Problem to solve —
Only the lines from the top of the data through the line containing "Media Kit (156, 2306)" should be duplicated, exactly as they appear.

[Exercise materials Boundary: Start]

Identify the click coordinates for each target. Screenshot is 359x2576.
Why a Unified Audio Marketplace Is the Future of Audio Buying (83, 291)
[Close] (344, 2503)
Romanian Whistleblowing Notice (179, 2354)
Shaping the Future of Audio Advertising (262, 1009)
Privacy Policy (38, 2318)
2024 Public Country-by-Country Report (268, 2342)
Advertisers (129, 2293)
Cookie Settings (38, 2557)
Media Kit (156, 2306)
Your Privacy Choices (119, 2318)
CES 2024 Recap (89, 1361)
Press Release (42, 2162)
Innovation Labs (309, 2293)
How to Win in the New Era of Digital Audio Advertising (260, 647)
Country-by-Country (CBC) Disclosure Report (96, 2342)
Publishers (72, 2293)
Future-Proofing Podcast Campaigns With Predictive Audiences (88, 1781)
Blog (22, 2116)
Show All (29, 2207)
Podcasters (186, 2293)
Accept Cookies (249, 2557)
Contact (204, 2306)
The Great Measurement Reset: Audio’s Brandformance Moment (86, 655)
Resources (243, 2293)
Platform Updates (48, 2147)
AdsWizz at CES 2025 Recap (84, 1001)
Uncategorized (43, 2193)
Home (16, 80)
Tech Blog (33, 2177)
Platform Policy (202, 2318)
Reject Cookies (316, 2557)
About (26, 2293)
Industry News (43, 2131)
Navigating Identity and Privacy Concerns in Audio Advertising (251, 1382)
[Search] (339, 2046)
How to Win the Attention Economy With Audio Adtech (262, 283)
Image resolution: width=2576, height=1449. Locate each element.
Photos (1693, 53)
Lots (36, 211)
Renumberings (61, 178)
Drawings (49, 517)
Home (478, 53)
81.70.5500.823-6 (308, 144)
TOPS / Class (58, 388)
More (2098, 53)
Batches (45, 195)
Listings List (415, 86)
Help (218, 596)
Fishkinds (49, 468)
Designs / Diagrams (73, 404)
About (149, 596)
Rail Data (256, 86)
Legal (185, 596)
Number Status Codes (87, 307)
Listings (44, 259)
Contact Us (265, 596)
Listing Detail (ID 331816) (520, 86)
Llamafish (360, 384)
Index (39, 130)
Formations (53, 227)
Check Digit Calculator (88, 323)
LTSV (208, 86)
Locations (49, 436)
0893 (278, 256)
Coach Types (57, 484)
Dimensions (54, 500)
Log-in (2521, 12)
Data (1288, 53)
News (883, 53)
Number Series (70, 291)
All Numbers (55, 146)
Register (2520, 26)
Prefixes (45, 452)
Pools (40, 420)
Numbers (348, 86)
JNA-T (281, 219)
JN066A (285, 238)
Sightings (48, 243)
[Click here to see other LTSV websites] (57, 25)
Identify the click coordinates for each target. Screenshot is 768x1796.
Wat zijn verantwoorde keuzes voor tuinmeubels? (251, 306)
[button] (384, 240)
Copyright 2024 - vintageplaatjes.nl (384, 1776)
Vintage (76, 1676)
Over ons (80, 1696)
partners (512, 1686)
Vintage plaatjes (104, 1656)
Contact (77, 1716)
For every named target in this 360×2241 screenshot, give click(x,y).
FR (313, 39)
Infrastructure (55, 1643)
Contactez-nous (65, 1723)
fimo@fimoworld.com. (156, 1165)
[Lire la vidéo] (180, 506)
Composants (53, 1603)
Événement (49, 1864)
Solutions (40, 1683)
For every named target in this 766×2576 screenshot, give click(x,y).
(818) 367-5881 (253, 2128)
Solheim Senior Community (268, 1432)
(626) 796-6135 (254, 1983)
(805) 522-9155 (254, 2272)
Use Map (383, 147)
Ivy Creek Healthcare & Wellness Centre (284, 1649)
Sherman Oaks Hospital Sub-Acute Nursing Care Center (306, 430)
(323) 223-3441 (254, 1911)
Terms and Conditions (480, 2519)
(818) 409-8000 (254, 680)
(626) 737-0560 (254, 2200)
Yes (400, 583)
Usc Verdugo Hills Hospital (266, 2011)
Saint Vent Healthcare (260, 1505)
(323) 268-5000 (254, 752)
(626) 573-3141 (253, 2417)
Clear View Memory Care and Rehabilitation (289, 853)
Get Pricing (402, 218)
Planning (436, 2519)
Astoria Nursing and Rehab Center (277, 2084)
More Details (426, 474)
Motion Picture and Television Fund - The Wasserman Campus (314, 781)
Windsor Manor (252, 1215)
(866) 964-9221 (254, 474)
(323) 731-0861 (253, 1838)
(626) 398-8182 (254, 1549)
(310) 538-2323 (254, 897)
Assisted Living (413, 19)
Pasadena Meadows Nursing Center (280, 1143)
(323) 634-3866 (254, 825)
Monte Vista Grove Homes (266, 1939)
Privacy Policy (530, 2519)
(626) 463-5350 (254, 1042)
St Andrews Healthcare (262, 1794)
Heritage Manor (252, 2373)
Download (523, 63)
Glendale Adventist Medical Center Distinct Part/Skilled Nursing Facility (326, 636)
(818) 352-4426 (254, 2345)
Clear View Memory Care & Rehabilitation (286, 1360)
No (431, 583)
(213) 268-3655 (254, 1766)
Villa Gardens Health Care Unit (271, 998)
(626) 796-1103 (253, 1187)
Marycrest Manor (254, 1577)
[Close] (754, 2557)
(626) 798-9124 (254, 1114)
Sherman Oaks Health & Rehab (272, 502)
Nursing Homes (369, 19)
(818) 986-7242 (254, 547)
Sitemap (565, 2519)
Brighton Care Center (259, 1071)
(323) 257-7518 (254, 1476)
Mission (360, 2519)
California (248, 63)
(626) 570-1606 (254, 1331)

[Exercise materials Boundary: End]

Expected answer —
Identify the click coordinates for each target. Screenshot is 359x2576.
Why a Unified Audio Marketplace Is the Future of Audio Buying (83, 291)
[Close] (344, 2503)
Romanian Whistleblowing Notice (179, 2354)
Shaping the Future of Audio Advertising (262, 1009)
Privacy Policy (38, 2318)
2024 Public Country-by-Country Report (268, 2342)
Advertisers (129, 2293)
Cookie Settings (38, 2557)
Media Kit (156, 2306)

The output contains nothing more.